U.S. Q4 Gdp Growth Fastest In Over Two Years

By Glenn Somerville

WASHINGTON (Reuters) - Vigorous consumer spending and booming
business investment helped fuel the strongest surge in U.S.
growth in more than two years in the closing quarter of 1998, the
Commerce Department said Friday.

Gross domestic product, the broadest gauge of national economic
activity, shot ahead at a 5.6 percent annual rate in the
October-December quarter, a sharp acceleration from the third
quarter's 3.7 percent rate and the strongest pickup in activity
for any quarter since a 6.1 percent jump in the second quarter of
1996.

The fourth-quarter GDP performance handily outstripped Wall
Street economists' expectations for a 4.4 percent rate of growth
and pushed full-year 1998 GDP growth to 3.9 percent, matching
1997.

The jump in annual GDP was accompanied by the lowest inflation in
nearly 40 years. Commerce said its chained measure of prices rose
only by 1 percent last year, the smallest increase since an
identical 1 percent gain in 1959.

''GDP is strong (but) the inflation news was better than
expected,'' said John Williams, chief economist at Bankers'
Trust. ''If ever there has been a perfect economy, the United
States seems to be it.''

The back-to-back 3.9 percent annual advances in GDP for 1997 and
1998 were the strongest since 1984, when GDP grew 7 percent.

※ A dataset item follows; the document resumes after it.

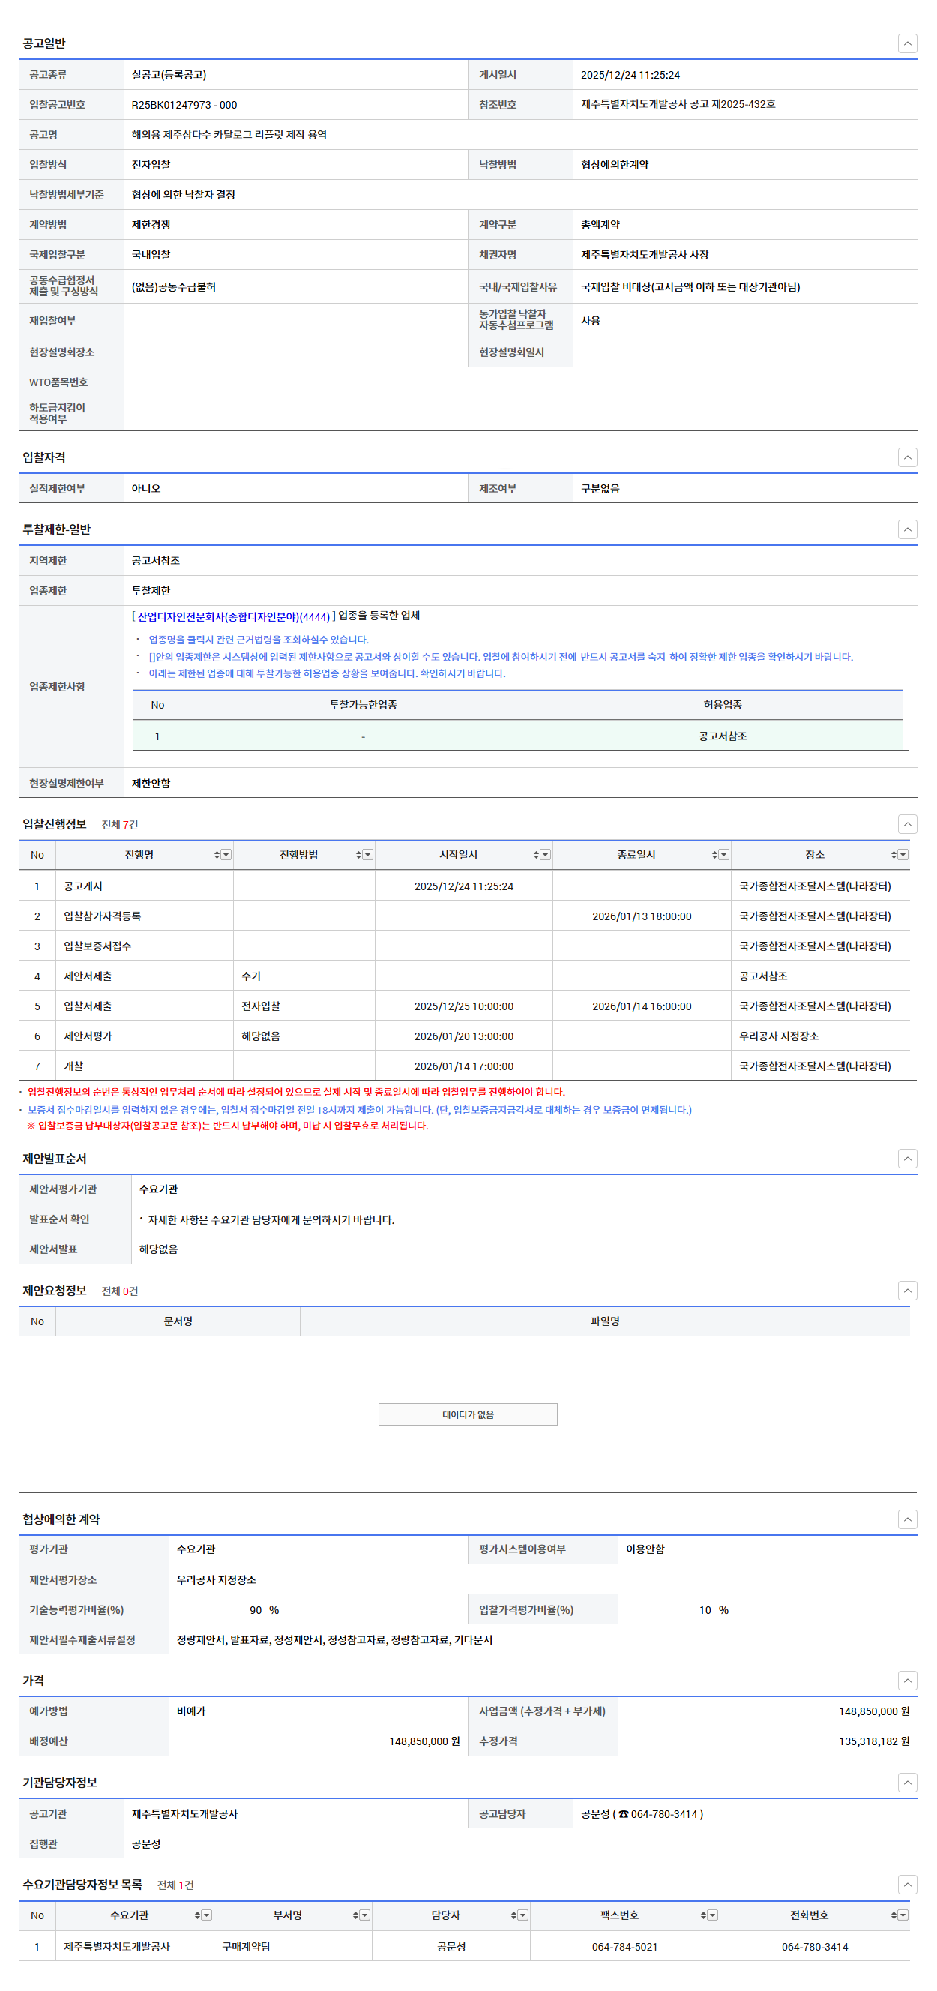Screen dimensions: 937x1991
Task: Collapse the 가격 section
Action: (x=907, y=1680)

GDP measures all goods and services produced within U.S. borders.
Output benefited in the fourth quarter from a snapback in auto
making after a mid-summer strike at General Motors Corp. (NYSE:GM
- news) and from a surprisingly strong trade performance as
exports rebounded from a third-quarter slump.

Consumer spending, which fuels two-thirds of economic activity,
grew by a solid 4.4 percent in the fourth quarter after a 4.1
percent third-quarter increase.

Spending on costly durable goods like new cars and other
long-lasting items shot up by 21.4 percent in the closing quarter
last year, nearly ten times the 2.4 percent increase posted
during the third quarter.

Federal Reserve Chairman Alan Greenspan, testifying before
Congress Thursday, praised the U.S. economy's resilience in the
face of international problems in places like Asia and Latin
America that have sapped exports.

But he warned the United States was unlikely to remain ''an oasis
of prosperity'' if much of the rest of the global economy
remained depressed and was unable to buy U.S.-made goods.

The Fed's policy-setting Federal Open Market Committee meets next
Tuesday and Wednesday but is widely expected to keep interest
rates steady amid scant evidence of economic slowing.

Three Fed rate cuts late last year helped bring U.S. stock
markets roaring out of a summer slump, adding to consumers'
ability to enjoy the benefits of strong job and wealth gains.

Still, most analysts foresee some moderation in the pace of GDP
expansion this year. It likely will stem from fading overseas
sales that is likely to sap demand for manufactured goods and
feed back into the economy in the form of reduced job
opportunities and greater caution about spending by consumers.